** Given records **
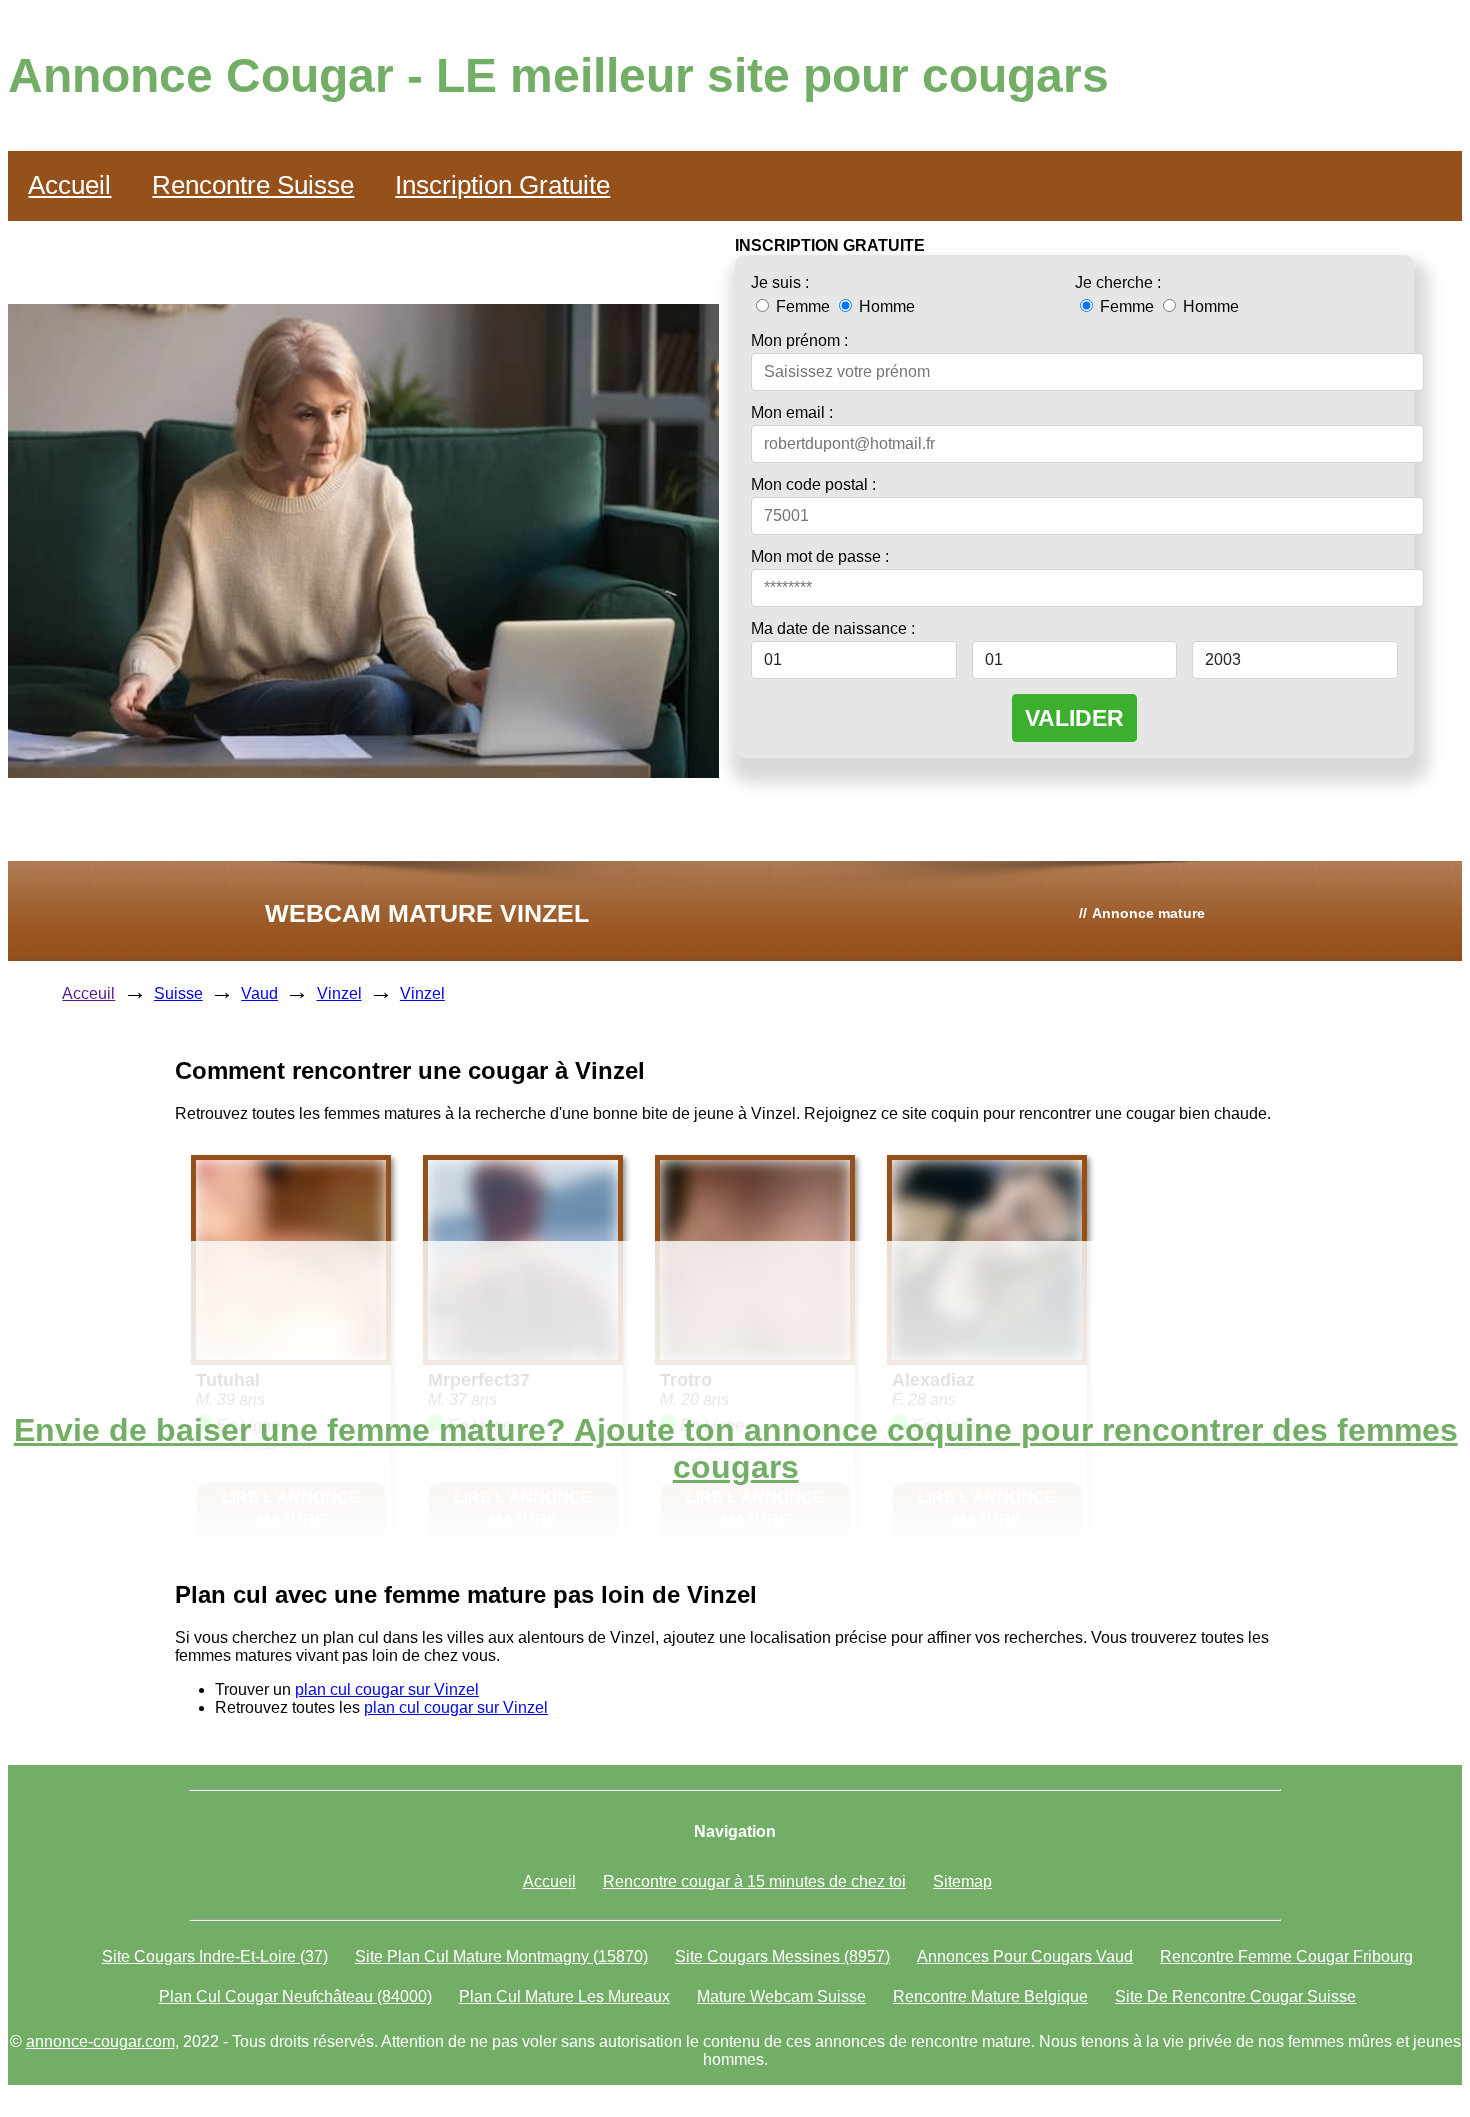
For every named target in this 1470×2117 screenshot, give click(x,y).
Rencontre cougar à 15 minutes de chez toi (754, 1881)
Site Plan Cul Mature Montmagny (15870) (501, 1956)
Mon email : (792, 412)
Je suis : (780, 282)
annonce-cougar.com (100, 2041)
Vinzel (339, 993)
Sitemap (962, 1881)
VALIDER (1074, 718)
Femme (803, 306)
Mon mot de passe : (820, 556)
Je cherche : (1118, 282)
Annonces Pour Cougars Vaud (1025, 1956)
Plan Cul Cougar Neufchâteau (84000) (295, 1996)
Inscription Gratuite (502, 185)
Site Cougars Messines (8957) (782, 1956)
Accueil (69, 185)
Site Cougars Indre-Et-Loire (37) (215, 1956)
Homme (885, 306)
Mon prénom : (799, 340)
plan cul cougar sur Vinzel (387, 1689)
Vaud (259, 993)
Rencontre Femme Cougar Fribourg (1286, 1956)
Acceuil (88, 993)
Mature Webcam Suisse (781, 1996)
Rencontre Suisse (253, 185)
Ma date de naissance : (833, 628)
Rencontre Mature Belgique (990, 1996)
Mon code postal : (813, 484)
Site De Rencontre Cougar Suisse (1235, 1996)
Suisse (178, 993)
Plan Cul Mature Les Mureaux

** Your assignment **
Write the data above out exactly. Leave out any pictures.

** Your response **
For every named target in this 1470×2117 screenshot, give click(x,y).
Rencontre cougar à 15 minutes de chez toi (754, 1881)
Site Plan Cul Mature Montmagny (15870) (501, 1956)
Mon email : (792, 412)
Je suis : (780, 282)
annonce-cougar.com (100, 2041)
Vinzel (339, 993)
Sitemap (962, 1881)
VALIDER (1074, 718)
Femme (803, 306)
Mon mot de passe : (820, 556)
Je cherche : (1118, 282)
Annonces Pour Cougars Vaud (1025, 1956)
Plan Cul Cougar Neufchâteau (84000) (295, 1996)
Inscription Gratuite (502, 185)
Site Cougars Messines (8957) (782, 1956)
Accueil (69, 185)
Site Cougars Indre-Et-Loire (37) (215, 1956)
Homme (885, 306)
Mon prénom : (799, 340)
plan cul cougar sur Vinzel (387, 1689)
Vaud (259, 993)
Rencontre Femme Cougar Fribourg (1286, 1956)
Acceuil (88, 993)
Mature Webcam Suisse (781, 1996)
Rencontre Suisse (253, 185)
Ma date de naissance : (833, 628)
Rencontre Mature Belgique (990, 1996)
Mon code postal : (813, 484)
Site De Rencontre Cougar Suisse (1235, 1996)
Suisse (178, 993)
Plan Cul Mature Les Mureaux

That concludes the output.